FOR IMMEDIATE RELEASE
Oct. 10, 2017
CONTACT Neely Tsoodle
P.O. Box 580
Okmulgee, OK 74447
Muscogee (Creek) Nation takes part in Native American Day Festivities
by: Amanda Rutland/MCNPR
TULSA, Okla. — The Muscogee (Creek) Nation, along with the Cherokee and Osage Nations, participated in the Native American Day celebration Oct. 9, hosted by the Greater Tulsa Area Indian Affairs Commission (GTAIAC) on the Guthrie Green in Tulsa.
Tulsa is the first major city in Oklahoma to replace Columbus Day with Native American Day.
“There has been a movement around the country. Many of our great cities adopted Indigenous Peoples Day or Native American Day and, here in Oklahoma home to 39 tribes, it is time our major cities recognize the accomplishments and contributions of our Native peoples,” GTAIAC Commissioner Jim Pepper Henry said.
Tulsa Mayor GT Bynum spoke at the event.
“As we work to build this city up in the 21 Century to make it the world-class city that we believe it is. We recognize the contributions of the Native American community to make it that.
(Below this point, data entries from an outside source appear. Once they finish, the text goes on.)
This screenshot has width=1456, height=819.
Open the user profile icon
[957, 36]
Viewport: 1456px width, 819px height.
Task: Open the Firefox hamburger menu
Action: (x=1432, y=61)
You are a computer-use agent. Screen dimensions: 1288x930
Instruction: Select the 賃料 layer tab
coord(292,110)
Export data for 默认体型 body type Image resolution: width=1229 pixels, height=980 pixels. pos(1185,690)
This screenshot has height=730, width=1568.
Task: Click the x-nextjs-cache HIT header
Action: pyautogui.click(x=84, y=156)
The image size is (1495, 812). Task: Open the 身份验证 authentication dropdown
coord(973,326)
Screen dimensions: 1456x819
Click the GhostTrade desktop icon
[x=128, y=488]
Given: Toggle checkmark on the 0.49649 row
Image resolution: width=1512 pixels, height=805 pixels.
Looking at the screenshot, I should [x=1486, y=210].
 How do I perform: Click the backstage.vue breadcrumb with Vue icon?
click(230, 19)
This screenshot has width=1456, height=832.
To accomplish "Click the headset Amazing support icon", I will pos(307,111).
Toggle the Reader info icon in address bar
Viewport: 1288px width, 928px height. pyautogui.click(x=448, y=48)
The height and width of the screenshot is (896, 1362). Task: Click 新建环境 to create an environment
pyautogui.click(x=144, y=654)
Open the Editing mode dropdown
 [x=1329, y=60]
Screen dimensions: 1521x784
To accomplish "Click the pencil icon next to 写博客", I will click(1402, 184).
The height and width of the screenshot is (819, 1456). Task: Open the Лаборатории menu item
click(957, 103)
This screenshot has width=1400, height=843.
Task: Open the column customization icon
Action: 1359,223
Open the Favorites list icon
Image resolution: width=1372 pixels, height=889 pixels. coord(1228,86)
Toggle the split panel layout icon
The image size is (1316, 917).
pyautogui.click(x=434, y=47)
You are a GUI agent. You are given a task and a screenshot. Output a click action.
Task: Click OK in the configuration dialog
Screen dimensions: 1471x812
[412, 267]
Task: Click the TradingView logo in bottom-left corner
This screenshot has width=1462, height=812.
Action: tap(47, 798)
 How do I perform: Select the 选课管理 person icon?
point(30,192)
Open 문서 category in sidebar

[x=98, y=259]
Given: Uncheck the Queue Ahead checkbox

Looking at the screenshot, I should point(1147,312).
We recognize that this is, in the whole world, one of the foremost cities that has been shaped and influenced by Native Americans,” Bynum said.
Modern day Tulsa overlaps the territories of the Muscogee (Creek), Cherokee and Osage Nations, with 70 percent being in the Muscogee (Creek) jurisdiction.
MCN Principal Chief James R. Floyd thanked the mayor and city council putting Native American Day as a priority.
“This recognition comes at a time when we the Muscogee people recall our first arrival here in 1836. October is when we remember our forced relocation from our Homelands in Alabama and Georgia and settlement in what is known as Council Oak Park at 18th and Cheyenne,” Floyd said.
The celebration included exhibition and social dancing with singing by different tribes.